Saints Martyrs de l'Ouganda — Les pages qui dirent non au roi

Le 3 juin 1886, sur la colline de Namugongo, vingt-deux jeunes hommes sont attachés à des bûchers. Le plus jeune a treize ans. Quand les flammes montent, des témoins rapportent qu’ils prient à voix haute. Pas un cri. Pas une supplication. Ces pages du roi Mwanga II viennent de devenir les premiers martyrs d’Afrique subsaharienne.
Le Buganda, royaume entre deux mondes
Dans les années 1880, le royaume du Buganda — au cœur de l’actuel Ouganda — est une puissance sophistiquée. Le kabaka (roi) gouverne avec un système de cour élaboré où de jeunes pages, issus des meilleures familles, servent le souverain. Les premiers missionnaires, catholiques et anglicans, sont arrivés en 1879, et leur message se répand rapidement parmi ces jeunes gens éduqués.
Le roi Mutesa Ier tolère les chrétiens. Mais quand son fils Mwanga II lui succède en 1884, tout change. Mwanga est un homme instable, tiraillé entre les influences arabes, européennes et traditionnelles. Il voit dans les chrétiens une menace : ces jeunes gens qui refusent de lui obéir aveuglement, qui placent leur Dieu au-dessus de leur roi.
Charles Lwanga et ses compagnons
Le conflit éclate autour d’une question concrète : Mwanga exige de ses pages des faveurs sexuelles, une pratique courante à la cour. Les jeunes chrétiens, guidés par Joseph Mukasa puis par Charles Lwanga, refusent. Mukasa est décapité en novembre 1885 après avoir osé reprocher au roi le meurtre d’un missionnaire anglican.
Charles Lwanga, vingt-cinq ans, prend le relais. Dans la nuit qui suit l’exécution de Mukasa, il baptise secrètement plusieurs catéchumènes, sachant ce qui les attend. Mwanga convoque bientôt tous ses pages et leur pose un ultimatum : ceux qui prient le Dieu des Blancs doivent se dénoncer. Seize catholiques et une dizaine d’anglicans s’avancent. Ils ont entre treize et trente ans.
Le bûcher de Namugongo
Les condamnés sont emmenés à Namugongo, à une douzaine de kilomètres de la capitale. Certains sont tués en chemin. Les autres doivent marcher pendant plusieurs jours, enveloppés dans des nattes de roseaux qui serviront de combustible. Le 3 juin 1886, les bûchers sont allumés. Charles Lwanga, brûlé à petit feu, meurt en murmurant « Mon Dieu ».

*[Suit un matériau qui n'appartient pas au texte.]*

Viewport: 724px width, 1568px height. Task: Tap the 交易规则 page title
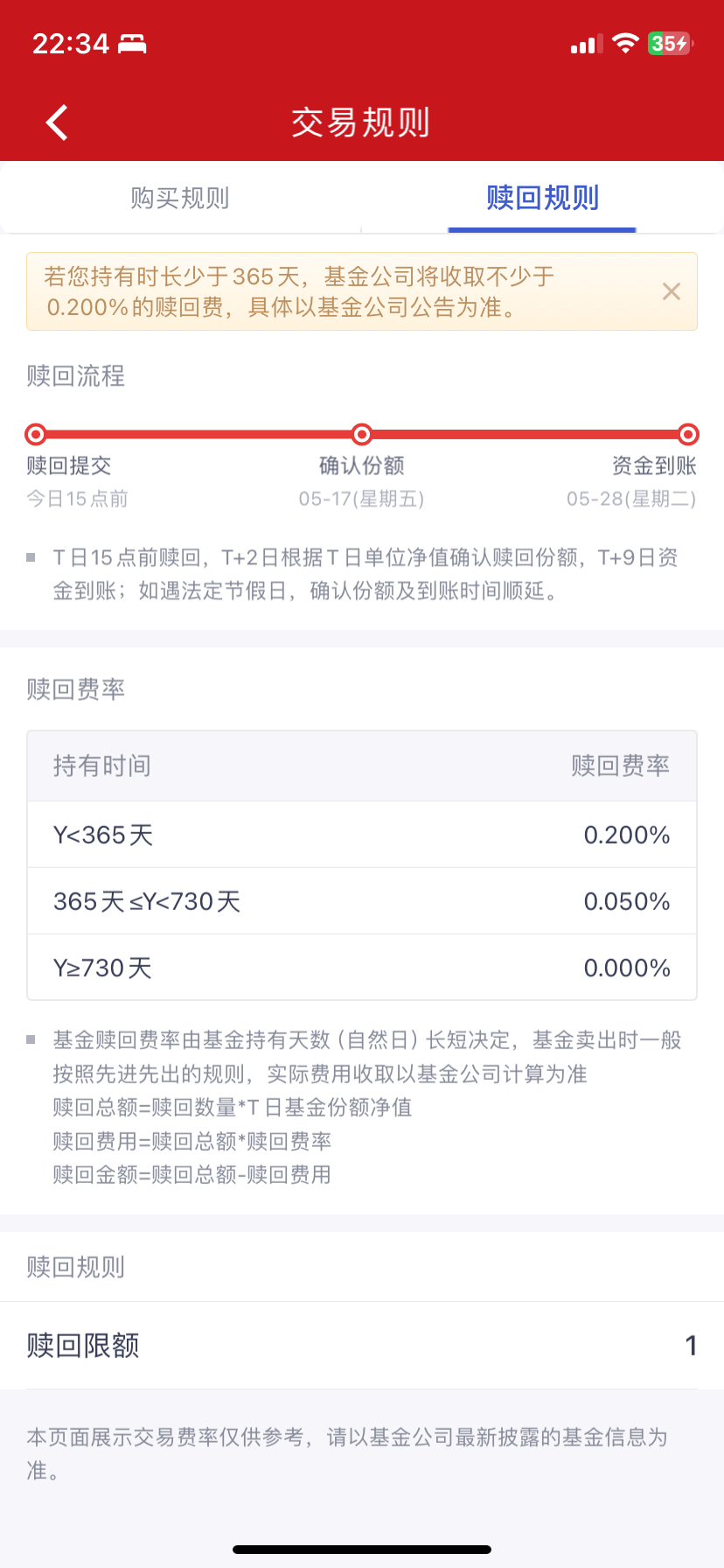tap(361, 122)

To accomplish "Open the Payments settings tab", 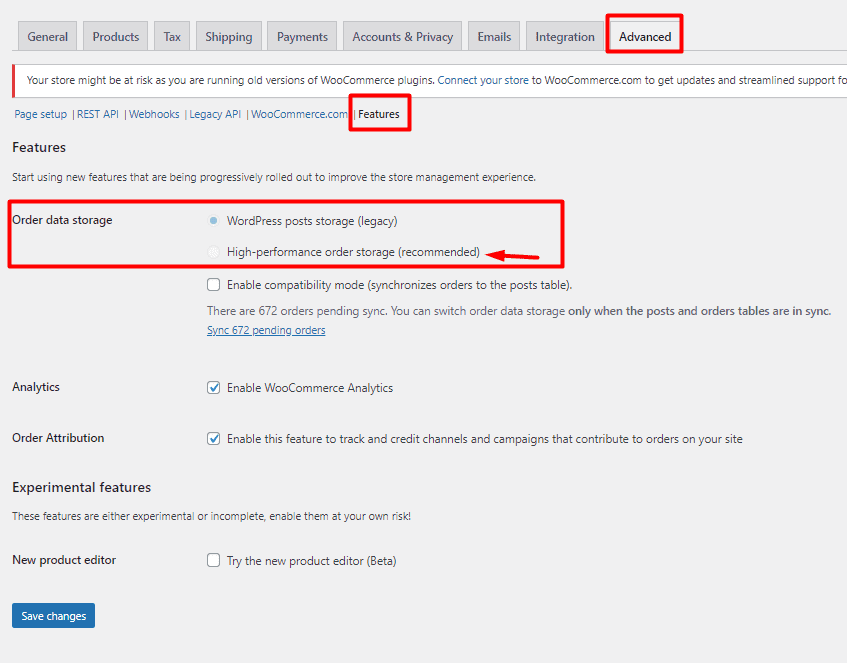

Ce qui frappe dans les récits de l’époque, c’est l’âge des martyrs. Kizito, le plus jeune, a treize ans. Mbaga Tuzinde est le fils du bourreau lui-même, qui tente en vain de le faire renoncer. Ces adolescents n’avaient découvert le christianisme que quelques années plus tôt. Leur foi n’était ni héritée ni culturelle — elle était un choix radical, personnel, lucide.
Une mémoire vivante
Loin d’étouffer le christianisme en Ouganda, le massacre de Namugongo l’a propulsé. En une génération, le pays est devenu majoritairement chrétien. Comme les premiers martyrs de Rome, le sang versé a fécondé la terre. Les vingt-deux catholiques ont été canonisés par Paul VI en 1964, devenant les premiers saints d’Afrique noire.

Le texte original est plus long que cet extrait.